How does the wrong assumption of observation error influence the parameter posterior?

i_site = 1
fig = Figure(); ax = Axis(fig[1,1], xlabel="global parameter K2",ylabel="probability density")
#hist!(ax, resid_normal[i_out,i_site,:], label="normal", normalization=:pdf)
density!(ax, θsP_normal[:K2,:], alpha = 0.8, label="normal")
density!(ax, θsP_lognormal[:K2,:], alpha = 0.8, label="lognormal")
axislegend(ax, unique=true)
fig

The marginal posterior of the global parameters is also similar, with a small trend of lower values.

i_site = 1
θln = vcat(θsP_lognormal, θsMs_lognormal[i_site,:,:])
θln_nt = NamedTuple(Symbol("$(k)_lognormal") => CA.getdata(θln[k,:]) for k in keys(θln[:,1])) # 
#θn = vcat(θsP_normal, θsMs_normal[i_site,:,:])
#θn_nt = NamedTuple(Symbol("$(k)_normal") => CA.getdata(θn[k,:]) for k in keys(θn[:,1])) # 
# ntc = (;θn_nt..., θln_nt...)
plt = pairplot(θln_nt)

The corner plot of the independent-parameters estimate looks similar and shows correlations between site parameters, $r_1$ and $K_1$.

i_out = 4
fig = Figure(); ax = Axis(fig[1,1], xlabel="mean(y)",ylabel="sd(y)")
ymean_normal = [mean(y_normal[i_out,s,:]) for s in axes(y_normal, 2)]
ysd_normal = [std(y_normal[i_out,s,:]) for s in axes(y_normal, 2)]
scatter!(ax, ymean_normal, ysd_normal, label="normal") 
ymean_lognormal = [mean(y_lognormal[i_out,s,:]) for s in axes(y_lognormal, 2)]
ysd_lognormal = [std(y_lognormal[i_out,s,:]) for s in axes(y_lognormal, 2)]
scatter!(ax, ymean_lognormal, ysd_lognormal, label="lognormal") 
axislegend(ax, unique=true)
fig

The predicted magnitude of error in predictions for the fourth observation across sites is of the same magnitude, and still shows (although weaker) pattern of decreasing uncertainty with increasing value.
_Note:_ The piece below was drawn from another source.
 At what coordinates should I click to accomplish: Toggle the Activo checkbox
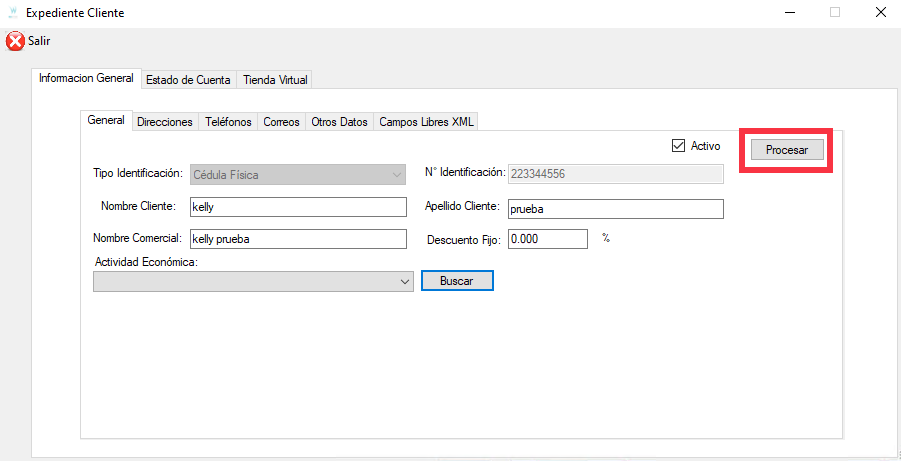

plot_sd_vs_mean = (par) -> begin
  fig = Figure(); ax = Axis(fig[1,1], xlabel="mean($par)",ylabel="sd($par)")
  θmean_normal = [mean(θsMs_normal[s,par,:]) for s in axes(θsMs_normal, 1)]
  θsd_normal = [std(θsMs_normal[s,par,:]) for s in axes(θsMs_normal, 1)]
  scatter!(ax, θmean_normal, θsd_normal, label="correlated") 
  θmean_lognormal = [mean(θsMs_lognormal[s,par,:]) for s in axes(θsMs_lognormal, 1)]
  θsd_lognormal = [std(θsMs_lognormal[s,par,:]) for s in axes(θsMs_lognormal, 1)]
  scatter!(ax, θmean_lognormal, θsd_lognormal, label="independent") 
  axislegend(ax, unique=true)
  fig
end
plot_sd_vs_mean(:K1)

For the assumed fixed relative error,the uncertainty in the model parameters, $K_1$, across sites is similar to the uncertainty with normal log-likelihood.